MATERIAL PROVIDED START

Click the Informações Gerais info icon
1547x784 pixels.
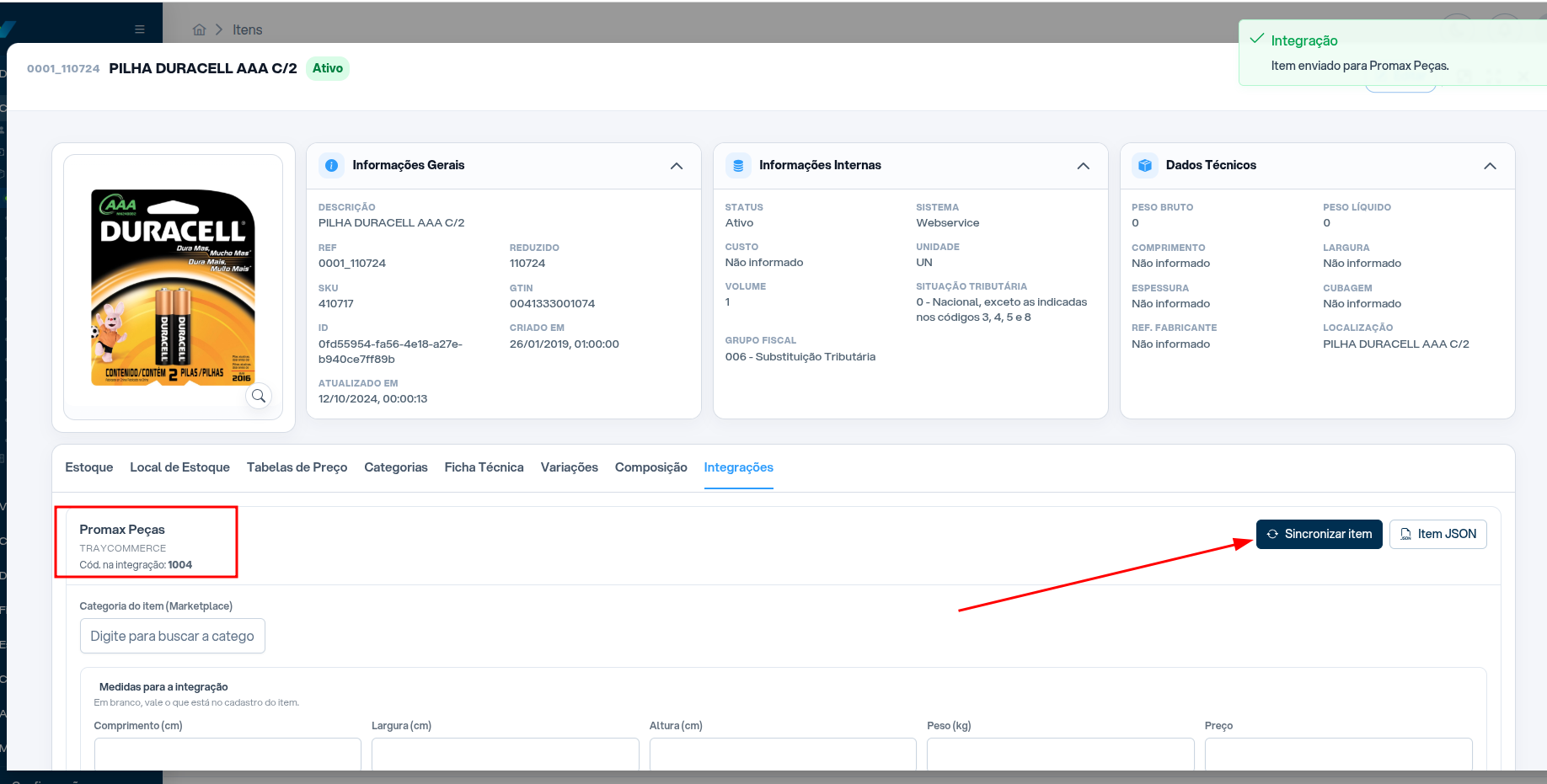tap(332, 166)
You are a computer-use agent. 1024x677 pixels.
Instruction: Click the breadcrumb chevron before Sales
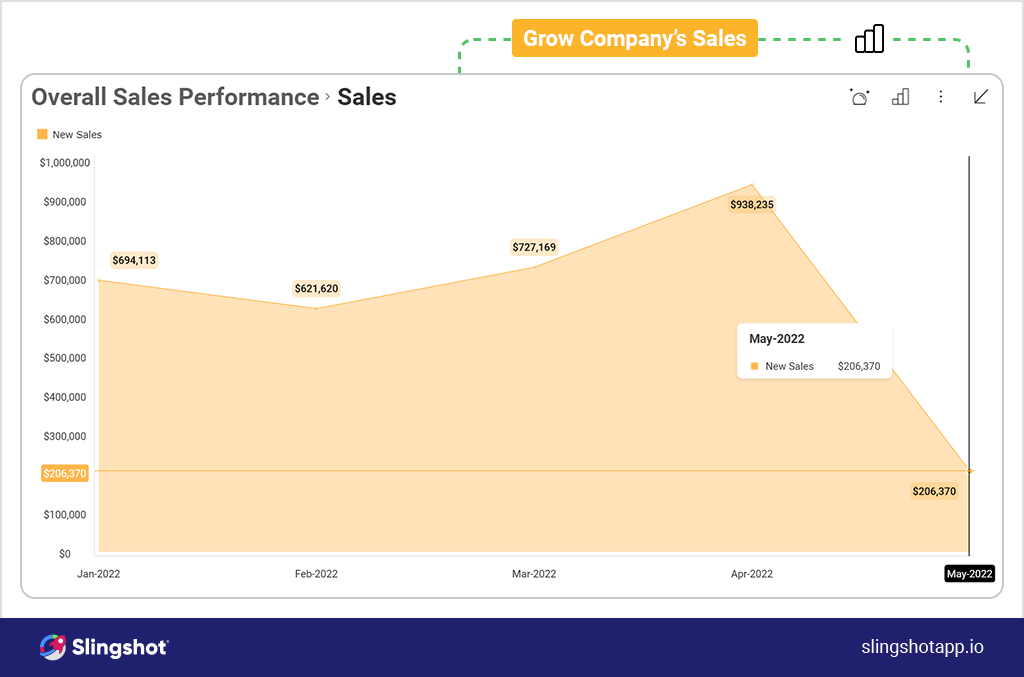coord(328,97)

MATERIAL PROVIDED END

WHAT THE EXERCISE ASKS
Your reply should be the entries copied exactly, with all images omitted.

ANSWER TO THE PROBLEM
Click the Informações Gerais info icon
1547x784 pixels.
tap(332, 166)
You are a computer-use agent. 1024x677 pixels.
Instruction: Click the breadcrumb chevron before Sales
coord(328,97)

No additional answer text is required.